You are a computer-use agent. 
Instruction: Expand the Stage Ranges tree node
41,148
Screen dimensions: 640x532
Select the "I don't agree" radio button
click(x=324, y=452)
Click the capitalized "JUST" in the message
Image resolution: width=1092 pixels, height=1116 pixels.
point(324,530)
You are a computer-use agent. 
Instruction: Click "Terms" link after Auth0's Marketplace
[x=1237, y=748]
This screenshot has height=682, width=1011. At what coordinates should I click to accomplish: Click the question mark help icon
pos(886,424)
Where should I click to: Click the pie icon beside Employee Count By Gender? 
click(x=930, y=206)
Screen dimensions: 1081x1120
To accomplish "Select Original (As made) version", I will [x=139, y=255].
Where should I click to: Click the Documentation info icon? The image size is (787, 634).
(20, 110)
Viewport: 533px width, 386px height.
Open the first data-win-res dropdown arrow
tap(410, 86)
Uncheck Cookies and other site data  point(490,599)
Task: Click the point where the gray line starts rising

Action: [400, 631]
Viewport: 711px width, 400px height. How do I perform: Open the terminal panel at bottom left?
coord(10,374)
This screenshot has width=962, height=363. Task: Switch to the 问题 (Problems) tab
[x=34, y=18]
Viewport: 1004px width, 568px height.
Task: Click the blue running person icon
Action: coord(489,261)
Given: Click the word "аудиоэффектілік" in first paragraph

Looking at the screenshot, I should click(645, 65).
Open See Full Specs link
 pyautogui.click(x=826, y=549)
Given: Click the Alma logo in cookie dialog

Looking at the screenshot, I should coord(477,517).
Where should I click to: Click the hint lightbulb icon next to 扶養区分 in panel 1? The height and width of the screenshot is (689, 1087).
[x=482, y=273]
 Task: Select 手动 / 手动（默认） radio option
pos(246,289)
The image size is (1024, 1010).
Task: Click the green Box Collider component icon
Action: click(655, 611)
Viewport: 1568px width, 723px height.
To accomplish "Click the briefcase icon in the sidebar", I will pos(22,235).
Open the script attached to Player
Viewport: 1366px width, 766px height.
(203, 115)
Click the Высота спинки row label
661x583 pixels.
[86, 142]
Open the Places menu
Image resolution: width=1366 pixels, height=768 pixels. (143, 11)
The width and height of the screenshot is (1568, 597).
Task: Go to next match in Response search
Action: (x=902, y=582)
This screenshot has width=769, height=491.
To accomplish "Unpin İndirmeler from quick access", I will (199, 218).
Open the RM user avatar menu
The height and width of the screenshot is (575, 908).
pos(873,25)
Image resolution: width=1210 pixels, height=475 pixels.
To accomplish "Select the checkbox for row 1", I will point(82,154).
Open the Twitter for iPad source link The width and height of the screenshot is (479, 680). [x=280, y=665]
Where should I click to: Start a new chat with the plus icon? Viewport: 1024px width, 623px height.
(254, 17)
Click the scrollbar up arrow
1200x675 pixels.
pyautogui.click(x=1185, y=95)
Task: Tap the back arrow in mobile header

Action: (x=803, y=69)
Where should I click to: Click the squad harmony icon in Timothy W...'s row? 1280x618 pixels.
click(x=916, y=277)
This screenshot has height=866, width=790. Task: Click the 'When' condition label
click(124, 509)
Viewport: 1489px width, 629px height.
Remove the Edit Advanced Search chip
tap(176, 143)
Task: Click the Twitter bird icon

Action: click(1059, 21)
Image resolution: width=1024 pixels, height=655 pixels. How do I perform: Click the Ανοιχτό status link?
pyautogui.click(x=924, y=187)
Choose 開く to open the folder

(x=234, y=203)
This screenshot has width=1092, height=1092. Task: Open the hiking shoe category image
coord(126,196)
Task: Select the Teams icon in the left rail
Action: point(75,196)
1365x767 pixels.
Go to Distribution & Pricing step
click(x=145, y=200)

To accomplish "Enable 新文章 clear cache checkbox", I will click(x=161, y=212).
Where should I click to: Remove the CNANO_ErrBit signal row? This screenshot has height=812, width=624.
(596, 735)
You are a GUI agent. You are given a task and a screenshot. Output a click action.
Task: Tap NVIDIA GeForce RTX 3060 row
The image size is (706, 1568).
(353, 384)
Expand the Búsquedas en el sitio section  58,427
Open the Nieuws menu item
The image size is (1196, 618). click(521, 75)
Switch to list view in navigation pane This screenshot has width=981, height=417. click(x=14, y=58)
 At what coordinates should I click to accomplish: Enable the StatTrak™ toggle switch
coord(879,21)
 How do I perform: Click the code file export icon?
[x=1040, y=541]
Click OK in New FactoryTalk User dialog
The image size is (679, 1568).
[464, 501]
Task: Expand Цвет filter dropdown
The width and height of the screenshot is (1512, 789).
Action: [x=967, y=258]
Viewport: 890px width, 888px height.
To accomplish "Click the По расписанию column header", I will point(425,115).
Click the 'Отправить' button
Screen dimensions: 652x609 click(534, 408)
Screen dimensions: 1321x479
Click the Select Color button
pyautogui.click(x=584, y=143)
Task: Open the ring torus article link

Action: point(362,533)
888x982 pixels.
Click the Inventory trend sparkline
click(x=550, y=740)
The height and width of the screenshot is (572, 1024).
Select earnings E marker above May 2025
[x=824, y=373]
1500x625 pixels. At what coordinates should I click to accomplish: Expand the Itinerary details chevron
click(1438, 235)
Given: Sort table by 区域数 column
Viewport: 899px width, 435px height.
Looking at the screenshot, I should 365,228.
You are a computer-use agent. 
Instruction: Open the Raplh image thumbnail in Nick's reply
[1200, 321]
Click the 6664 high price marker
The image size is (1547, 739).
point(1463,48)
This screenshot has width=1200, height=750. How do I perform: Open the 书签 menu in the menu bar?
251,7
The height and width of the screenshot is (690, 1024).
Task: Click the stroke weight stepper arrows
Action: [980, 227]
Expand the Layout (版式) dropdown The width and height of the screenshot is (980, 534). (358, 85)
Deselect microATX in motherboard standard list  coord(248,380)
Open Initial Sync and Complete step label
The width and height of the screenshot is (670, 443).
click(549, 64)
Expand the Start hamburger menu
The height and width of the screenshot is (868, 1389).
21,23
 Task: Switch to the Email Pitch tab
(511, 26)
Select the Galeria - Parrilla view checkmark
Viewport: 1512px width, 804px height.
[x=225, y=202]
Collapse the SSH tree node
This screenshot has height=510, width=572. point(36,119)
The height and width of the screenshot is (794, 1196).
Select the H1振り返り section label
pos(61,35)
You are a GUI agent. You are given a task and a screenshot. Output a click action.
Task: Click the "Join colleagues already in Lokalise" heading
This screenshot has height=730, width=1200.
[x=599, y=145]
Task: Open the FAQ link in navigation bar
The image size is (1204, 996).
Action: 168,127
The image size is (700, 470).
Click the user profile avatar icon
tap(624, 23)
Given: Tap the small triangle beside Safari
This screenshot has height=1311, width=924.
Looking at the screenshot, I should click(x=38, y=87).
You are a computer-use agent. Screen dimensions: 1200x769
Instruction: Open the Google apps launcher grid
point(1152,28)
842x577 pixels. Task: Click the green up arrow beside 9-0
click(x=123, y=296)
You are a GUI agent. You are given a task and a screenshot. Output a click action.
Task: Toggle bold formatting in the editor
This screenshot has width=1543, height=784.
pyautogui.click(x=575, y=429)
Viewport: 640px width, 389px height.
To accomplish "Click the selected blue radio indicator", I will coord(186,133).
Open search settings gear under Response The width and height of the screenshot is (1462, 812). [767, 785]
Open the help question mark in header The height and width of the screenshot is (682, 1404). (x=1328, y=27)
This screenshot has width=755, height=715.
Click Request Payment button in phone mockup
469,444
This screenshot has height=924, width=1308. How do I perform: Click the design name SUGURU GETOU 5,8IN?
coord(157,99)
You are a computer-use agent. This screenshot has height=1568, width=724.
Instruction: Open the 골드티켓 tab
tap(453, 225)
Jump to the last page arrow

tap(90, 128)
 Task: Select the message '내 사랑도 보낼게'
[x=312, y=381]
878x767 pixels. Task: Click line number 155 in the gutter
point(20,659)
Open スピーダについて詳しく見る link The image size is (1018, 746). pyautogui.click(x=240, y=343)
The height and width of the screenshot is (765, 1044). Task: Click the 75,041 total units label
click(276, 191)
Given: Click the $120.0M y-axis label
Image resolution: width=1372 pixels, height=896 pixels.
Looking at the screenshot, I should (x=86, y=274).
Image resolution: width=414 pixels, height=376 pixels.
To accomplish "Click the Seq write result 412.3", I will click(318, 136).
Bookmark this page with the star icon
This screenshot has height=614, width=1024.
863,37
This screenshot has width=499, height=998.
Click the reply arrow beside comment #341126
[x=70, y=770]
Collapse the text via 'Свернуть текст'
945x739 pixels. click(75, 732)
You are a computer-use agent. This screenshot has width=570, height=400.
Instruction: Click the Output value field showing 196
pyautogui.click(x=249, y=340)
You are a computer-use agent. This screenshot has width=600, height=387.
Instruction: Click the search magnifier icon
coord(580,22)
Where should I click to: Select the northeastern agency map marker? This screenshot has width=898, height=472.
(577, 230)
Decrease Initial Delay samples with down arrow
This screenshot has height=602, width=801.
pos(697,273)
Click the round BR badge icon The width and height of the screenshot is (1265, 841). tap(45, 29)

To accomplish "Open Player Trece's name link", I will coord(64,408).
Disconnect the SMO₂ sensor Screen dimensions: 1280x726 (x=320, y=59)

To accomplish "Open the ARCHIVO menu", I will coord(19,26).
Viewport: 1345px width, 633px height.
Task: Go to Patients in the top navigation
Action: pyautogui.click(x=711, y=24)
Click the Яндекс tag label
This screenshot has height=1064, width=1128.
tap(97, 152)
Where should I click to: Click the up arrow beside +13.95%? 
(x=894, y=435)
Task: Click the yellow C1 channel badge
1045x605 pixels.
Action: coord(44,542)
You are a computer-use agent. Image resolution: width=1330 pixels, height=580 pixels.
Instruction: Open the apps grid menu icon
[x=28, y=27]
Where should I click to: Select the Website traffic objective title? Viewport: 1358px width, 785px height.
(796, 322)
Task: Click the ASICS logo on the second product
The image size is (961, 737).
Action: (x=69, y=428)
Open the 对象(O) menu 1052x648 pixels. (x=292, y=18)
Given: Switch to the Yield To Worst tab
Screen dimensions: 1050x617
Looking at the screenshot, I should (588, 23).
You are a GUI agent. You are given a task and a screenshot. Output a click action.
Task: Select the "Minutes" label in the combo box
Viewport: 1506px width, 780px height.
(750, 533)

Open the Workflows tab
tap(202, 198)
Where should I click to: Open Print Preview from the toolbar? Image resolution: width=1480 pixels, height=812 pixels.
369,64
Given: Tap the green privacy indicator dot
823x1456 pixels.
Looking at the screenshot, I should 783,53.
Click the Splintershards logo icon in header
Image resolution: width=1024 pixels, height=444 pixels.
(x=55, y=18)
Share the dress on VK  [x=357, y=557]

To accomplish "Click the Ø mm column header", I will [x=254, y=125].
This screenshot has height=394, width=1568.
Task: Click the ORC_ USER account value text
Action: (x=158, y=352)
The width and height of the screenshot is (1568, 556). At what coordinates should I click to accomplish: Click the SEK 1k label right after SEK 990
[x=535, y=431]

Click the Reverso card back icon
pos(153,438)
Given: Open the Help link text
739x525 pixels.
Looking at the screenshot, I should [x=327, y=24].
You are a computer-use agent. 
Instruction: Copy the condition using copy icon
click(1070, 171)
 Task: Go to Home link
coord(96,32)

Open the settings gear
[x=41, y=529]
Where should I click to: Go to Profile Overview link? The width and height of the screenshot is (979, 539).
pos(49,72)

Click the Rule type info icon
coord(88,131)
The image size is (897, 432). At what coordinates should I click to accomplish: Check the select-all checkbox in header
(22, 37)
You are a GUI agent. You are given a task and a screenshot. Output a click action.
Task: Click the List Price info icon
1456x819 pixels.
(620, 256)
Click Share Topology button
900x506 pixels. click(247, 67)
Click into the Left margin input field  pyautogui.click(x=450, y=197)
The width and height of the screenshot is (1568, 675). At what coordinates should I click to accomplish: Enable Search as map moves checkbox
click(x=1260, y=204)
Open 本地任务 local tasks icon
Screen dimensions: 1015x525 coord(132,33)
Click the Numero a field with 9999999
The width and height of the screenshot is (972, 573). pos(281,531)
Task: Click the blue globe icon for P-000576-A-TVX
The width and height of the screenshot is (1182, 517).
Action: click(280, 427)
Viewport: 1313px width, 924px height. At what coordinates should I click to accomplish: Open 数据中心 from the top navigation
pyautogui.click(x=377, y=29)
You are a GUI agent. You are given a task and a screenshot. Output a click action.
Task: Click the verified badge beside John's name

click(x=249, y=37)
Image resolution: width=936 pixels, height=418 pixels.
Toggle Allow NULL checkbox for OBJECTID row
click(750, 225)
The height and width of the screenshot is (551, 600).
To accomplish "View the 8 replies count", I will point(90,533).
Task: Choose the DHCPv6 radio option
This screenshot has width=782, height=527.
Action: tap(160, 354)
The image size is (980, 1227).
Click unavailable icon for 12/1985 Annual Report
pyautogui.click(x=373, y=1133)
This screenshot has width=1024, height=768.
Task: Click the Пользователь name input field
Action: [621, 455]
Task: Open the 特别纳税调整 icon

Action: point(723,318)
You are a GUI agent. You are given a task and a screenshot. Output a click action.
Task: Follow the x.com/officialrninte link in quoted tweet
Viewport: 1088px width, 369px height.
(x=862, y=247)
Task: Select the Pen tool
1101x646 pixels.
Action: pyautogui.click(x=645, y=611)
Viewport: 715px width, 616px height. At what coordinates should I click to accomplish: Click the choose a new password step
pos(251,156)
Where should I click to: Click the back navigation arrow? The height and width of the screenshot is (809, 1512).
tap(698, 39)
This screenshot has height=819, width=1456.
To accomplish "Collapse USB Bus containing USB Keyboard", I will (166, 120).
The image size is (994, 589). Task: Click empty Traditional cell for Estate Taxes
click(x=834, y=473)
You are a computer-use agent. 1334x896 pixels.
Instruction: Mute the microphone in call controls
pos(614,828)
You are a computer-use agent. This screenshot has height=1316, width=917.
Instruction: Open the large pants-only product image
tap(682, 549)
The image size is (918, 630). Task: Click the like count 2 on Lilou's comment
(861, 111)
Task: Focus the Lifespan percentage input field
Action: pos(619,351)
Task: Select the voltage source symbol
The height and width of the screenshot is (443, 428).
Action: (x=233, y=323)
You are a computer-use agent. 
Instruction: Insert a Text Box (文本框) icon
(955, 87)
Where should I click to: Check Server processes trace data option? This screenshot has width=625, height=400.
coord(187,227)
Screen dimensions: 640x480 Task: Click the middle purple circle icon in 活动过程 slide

——

What the exercise asks:
The answer is the lines above between the line holding "Where should I click to: Click the Documentation" and the line holding "Uncheck Cookies and", inclusive, each written out exactly, and no others.

Output of the task:
Where should I click to: Click the Documentation info icon? The image size is (787, 634).
(20, 110)
Viewport: 533px width, 386px height.
Open the first data-win-res dropdown arrow
tap(410, 86)
Uncheck Cookies and other site data  point(490,599)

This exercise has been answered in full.